### Task to complete
Using the material below, return exactly the lines between the one holding "Given: Click the API text label" and the one holding "Select the Direct to consumer radio button", inclusive, and no others.

### Working data

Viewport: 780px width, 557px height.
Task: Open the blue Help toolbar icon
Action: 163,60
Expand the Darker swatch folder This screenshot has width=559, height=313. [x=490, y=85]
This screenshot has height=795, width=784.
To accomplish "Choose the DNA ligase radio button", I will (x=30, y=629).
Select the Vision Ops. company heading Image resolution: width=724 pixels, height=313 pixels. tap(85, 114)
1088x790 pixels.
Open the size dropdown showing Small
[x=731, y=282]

--

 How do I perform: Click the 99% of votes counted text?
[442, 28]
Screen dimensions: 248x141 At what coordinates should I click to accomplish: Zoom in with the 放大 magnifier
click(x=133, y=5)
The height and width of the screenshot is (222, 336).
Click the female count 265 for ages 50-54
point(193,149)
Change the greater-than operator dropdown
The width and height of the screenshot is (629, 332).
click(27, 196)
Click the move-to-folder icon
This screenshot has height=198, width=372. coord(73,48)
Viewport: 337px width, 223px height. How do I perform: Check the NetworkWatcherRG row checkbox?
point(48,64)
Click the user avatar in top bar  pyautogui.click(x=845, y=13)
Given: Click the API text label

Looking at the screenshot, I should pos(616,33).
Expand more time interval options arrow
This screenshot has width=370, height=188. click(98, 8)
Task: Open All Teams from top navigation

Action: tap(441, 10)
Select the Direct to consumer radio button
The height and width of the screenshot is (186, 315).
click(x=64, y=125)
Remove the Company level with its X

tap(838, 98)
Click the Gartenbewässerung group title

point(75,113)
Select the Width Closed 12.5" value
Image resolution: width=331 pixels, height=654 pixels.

### Result for this exercise
Given: Click the API text label

Looking at the screenshot, I should pos(616,33).
Expand more time interval options arrow
This screenshot has width=370, height=188. click(98, 8)
Task: Open All Teams from top navigation

Action: tap(441, 10)
Select the Direct to consumer radio button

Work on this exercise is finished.